From Gene Copies to Cell Numbers: Advancing Quantitative Approaches in Protistan Ecology Using Digital
PCR
Megan Gross, Ulrike Koll, Bettina Sonntag, Thorsten Stoeck ABSTRACT
Quantifying abundances of unicellular eukaryotes (protists) remains a central challenge in microbial ecology, as methodological differences can strongly influence abundance estimates and ecological interpretation. Although molecular tools have thus far greatly improved our understanding of protists, high rRNA gene copy numbers limit quantitative inferences. Digital PCR (dPCR) has emerged as a promising tool for absolute quantification, yet its application for unicellular eukaryotes and its comparability to established cell‐based methods remain insufficiently explored.
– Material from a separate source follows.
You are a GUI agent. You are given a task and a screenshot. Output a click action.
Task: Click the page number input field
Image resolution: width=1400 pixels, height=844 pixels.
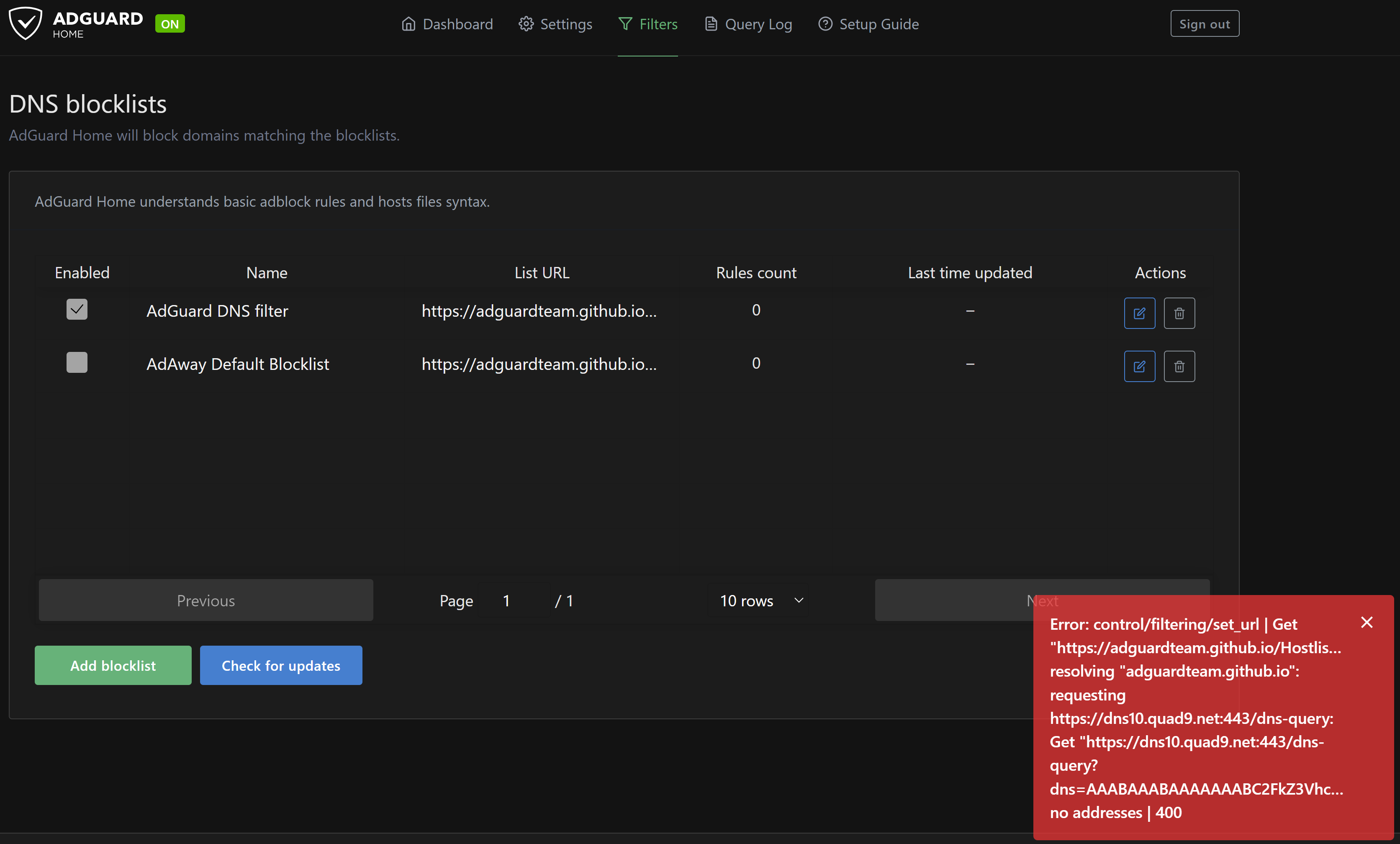coord(507,600)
Here, we develop species‐specific dPCR assays for two important freshwater ciliates ( Urotricha castalia and Urotricha pseudofurcata ) and establish gene copy number correction factors to enable highly accurate quantitative abundance estimates. We assess assay performance using controlled laboratory experiments and apply the approach to environmental samples, directly benchmarking dPCR against catalyzed reporter deposition‐FISH (CARD‐FISH). Under controlled conditions, dPCR and CARD‐FISH yielded comparable accuracy, with dPCR showing superior precision. In field applications, method‐dependent differences emerged, reflecting both methodological constraints and biological variability. Notably, dPCR provided an overall higher sensitivity, enabling robust detection of low‐abundance taxa. Our results highlight dPCR as a scalable and sensitive approach that, when combined with appropriate correction strategies, represents a significant step towards more reliable molecular quantification of protists. At the same time, differences between methods underscore the value of integrating molecular and microscopy‐based approaches. We propose that combining dPCR with tools such as CARD‐FISH can offer complementary insights into protist population dynamics. Such integrative frameworks provide a powerful path forward for improving abundance estimates and advancing quantitative microbial ecology.